For qualitative surveys using focus groups or interviews, the sample size needed will be smaller than if quantitative data is collected by questionnaire.

If statistical analysis is to be performed on the data then sample size calculations should be conducted.

Below is an example of a useful site to use for sample sizing:

that will allow event organisers to enter some key pieces of information and calculate the sample size needed to achieve a certain level of confidence in the results, e.g. the site calculator Raosoft suggests that for example for an event attended by 20,000 visitors, with a margin of error of 5% and confidence level of 95%, recommended survey sample is 377 visitors.

Sampling error only applies to truly random samples, i.e. those which are representative of the populations from which they have been drawn.

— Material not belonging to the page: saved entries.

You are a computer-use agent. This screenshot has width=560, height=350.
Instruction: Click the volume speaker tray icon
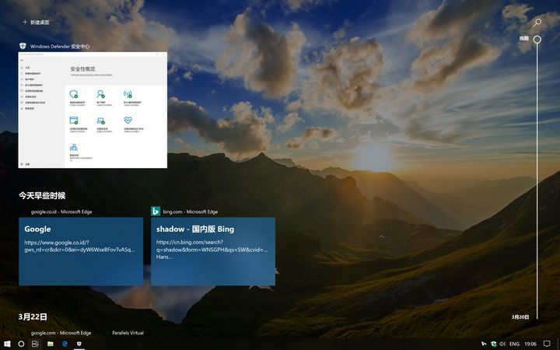pyautogui.click(x=502, y=343)
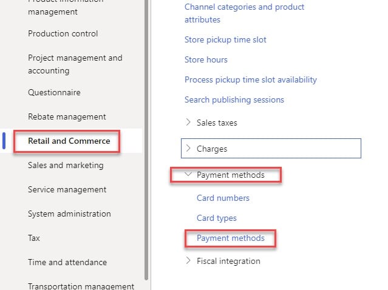Open Service management module
The image size is (388, 290).
click(67, 189)
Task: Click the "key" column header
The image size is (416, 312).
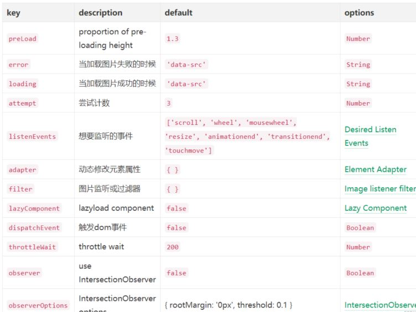Action: (14, 12)
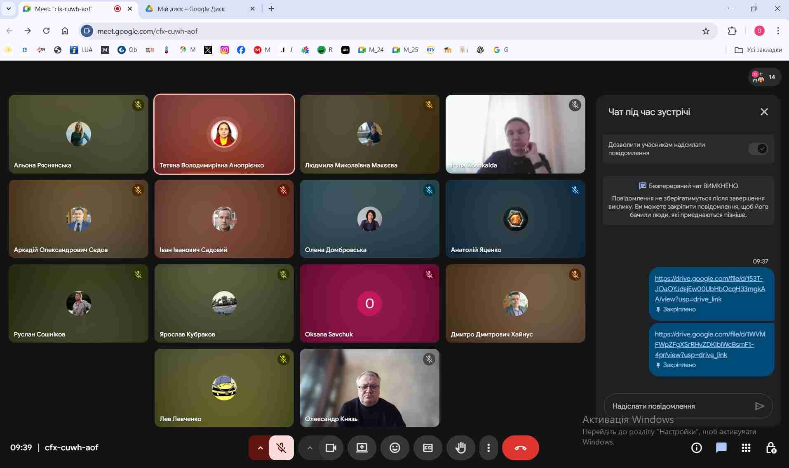Screen dimensions: 789x468
Task: Click the Надіслати повідомлення message field
Action: click(x=678, y=406)
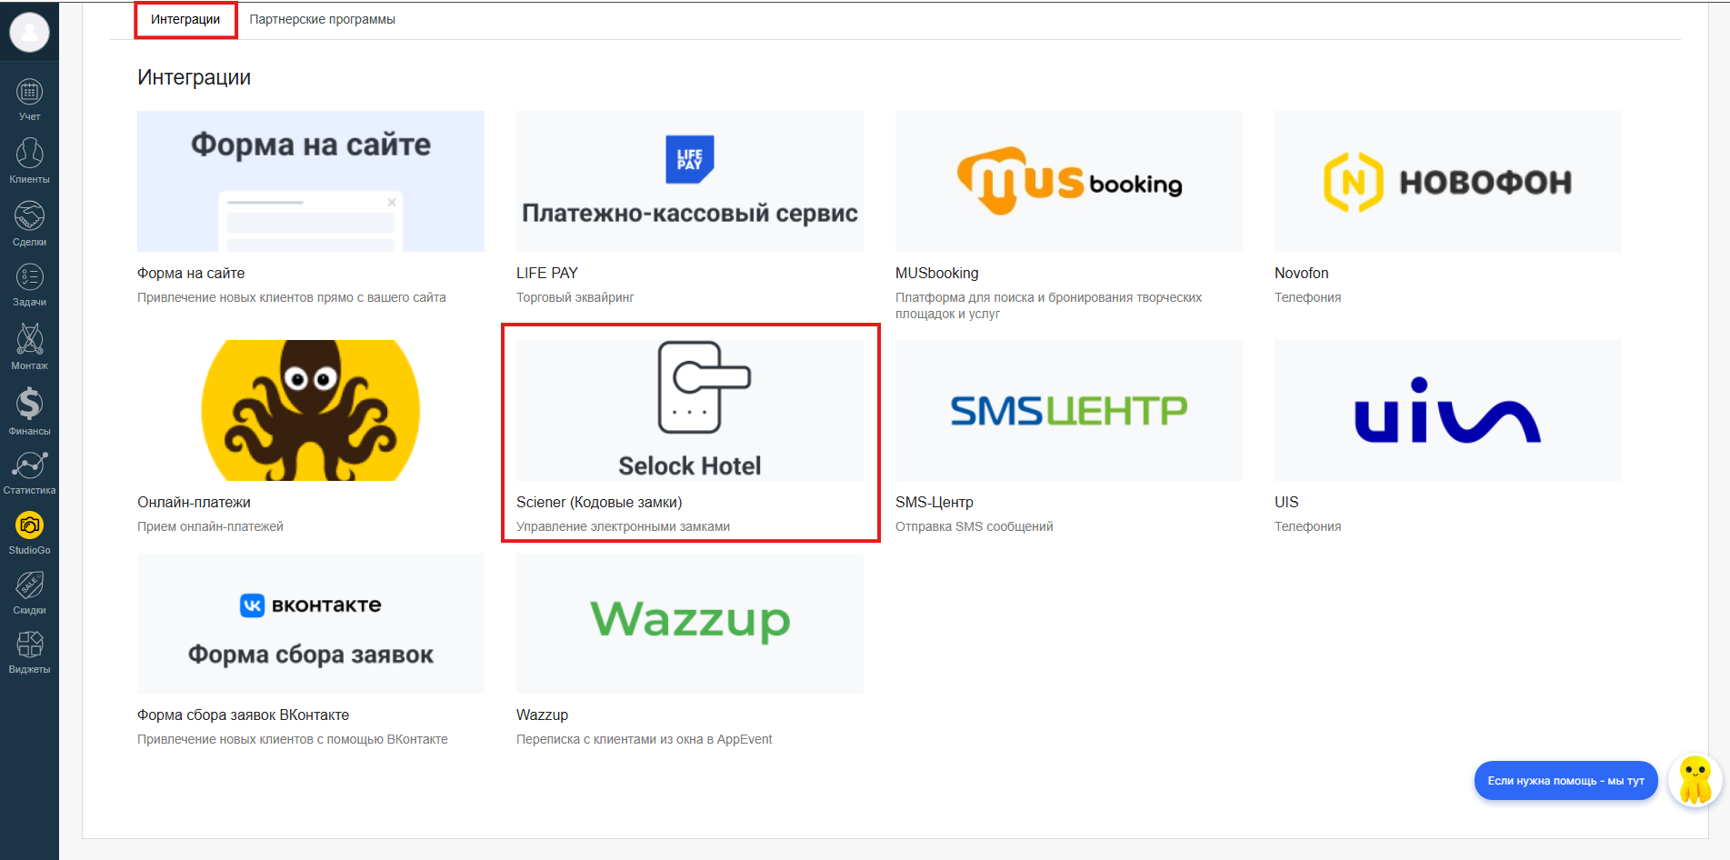Open the SMS-Центр integration link
The image size is (1730, 860).
935,502
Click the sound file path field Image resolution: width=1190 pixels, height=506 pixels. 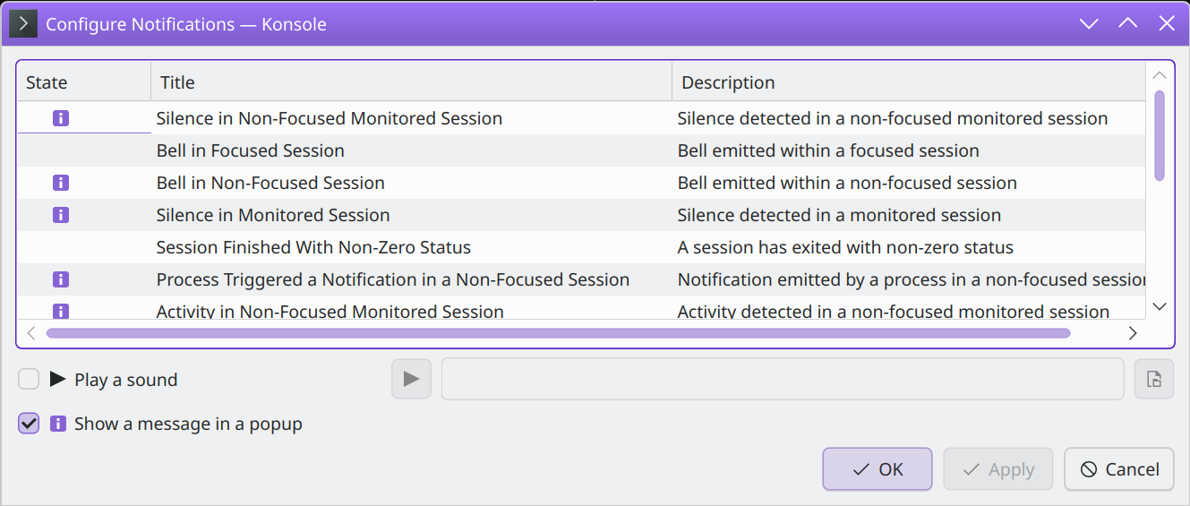point(783,379)
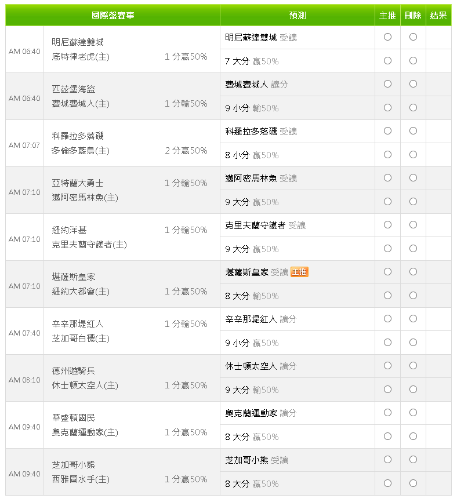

In light events or festivals located at city centre, it is almost impossible to demonstrate that truly random sampling has been carried out. At many events there is only a limited window of opportunity to collect data from those attending.

Consequently, the pragmatic approach is to survey as large a sample as possible within the time and resources available (convenience sampling) in the hope that is represents the population as reasonably as possible and that the size of the sample minimises any potential biases.